Site Exame – fevereiro de 2012

São Paulo – Nas últimas duas semanas, dois desastres de coincidência assustadora alarmaram o país: o desabamento repentino de três prédios na cidade do Rio de Janeiro e de outro edifício em São Bernardo do Campo, na Grande São Paulo. Para quem investe em imóveis ou busca a casa própria, fica a dúvida: será que notícias como essas podem levar à desvalorização da região em que ocorreram os eventos?

O mercado imobiliário brasileiro continua pujante, e embora a valorização já esteja mais modesta, quase ninguém acredita numa queda de preços em breve. Notícias negativas, porém, tendem a provocar reações passionais nas pessoas, com consequências reais. Quando há um desastre aéreo, por exemplo, cai o número de pessoas que viajam de avião; e uma casa onde se saber ter havido um assassinato certamente terá dificuldade de ser vendida.

Mas no mercado imobiliário, as notícias ruins isoladamente não têm grande repercussão, apenas se estiverem inseridas dentro de um contexto negativo mais amplo. “Os fatores que desvalorizam um imóvel são problemas de longo prazo”, afirma o consultor imobiliário Alex Strotbek, que atuou nos mercados de São Paulo e do Rio.

De acordo com ele, ao contrário da valorização – que pode ser rápida, repentina e provocada por uma melhoria pontual numa região – a queda dos preços dos imóveis demora mais para acontecer, e é resultado de anos de descaso do poder público e da fuga iniciativa privada para regiões mais bem estruturadas.
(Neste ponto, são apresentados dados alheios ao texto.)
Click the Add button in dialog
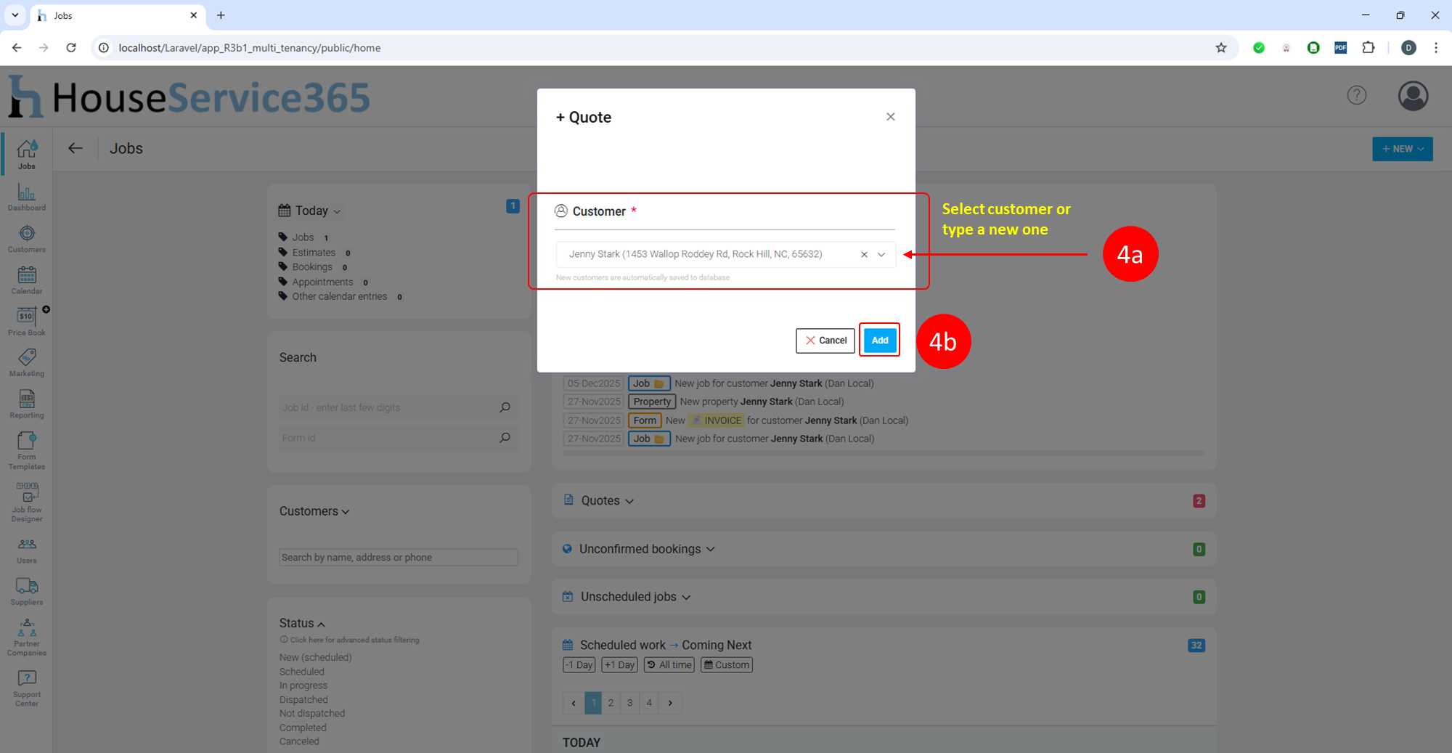This screenshot has height=753, width=1452. [x=879, y=341]
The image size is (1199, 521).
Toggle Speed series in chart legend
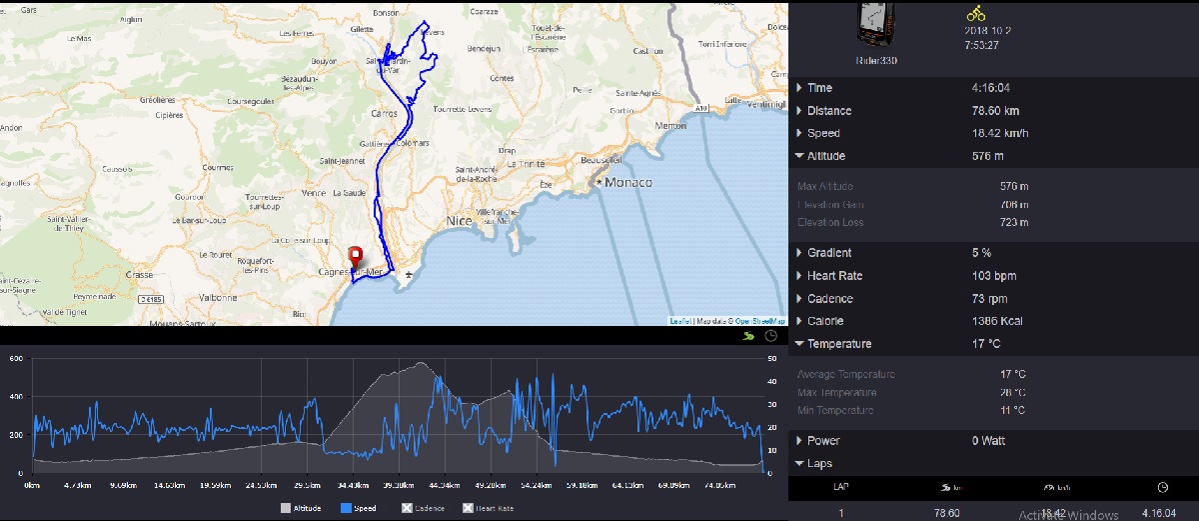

Desvalorização por motivos isolados são bem mais raras. “Os problemas pontuais são consequências da falta de investimento”, diz o consultor, para quem os desastres não passam de manifestações de anos de descaso. Na opinião de Strotbek, portanto, apenas os desabamentos, nas duas cidades, não são suficientes para desvalorizar as respectivas regiões.

O que desvaloriza uma região

Os fatores que podem levar à desvalorização de uma região no médio e longo prazo se relacionam principalmente com o descaso do poder publico. A ausência ou falta de renovação do plano diretor da cidade, permitindo construções desenfreadas e fora do gabarito, tendem a aumentar a população local acima do limite, e consequentemente agravar problemas como engarrafamento, insuficiência na coleta de lixo, enchentes e até criminalmente.

Todos esses problemas desvalorizam uma região, mas vão ocorrendo lenta e gradativamente, à medida que a falta de investimentos públicos e privados vai permitindo que eles se agravem. O caso “Cracolândia” paulista é emblemático, pois a reunião de usuários de drogas só agravou uma desvalorização que já estava em curso.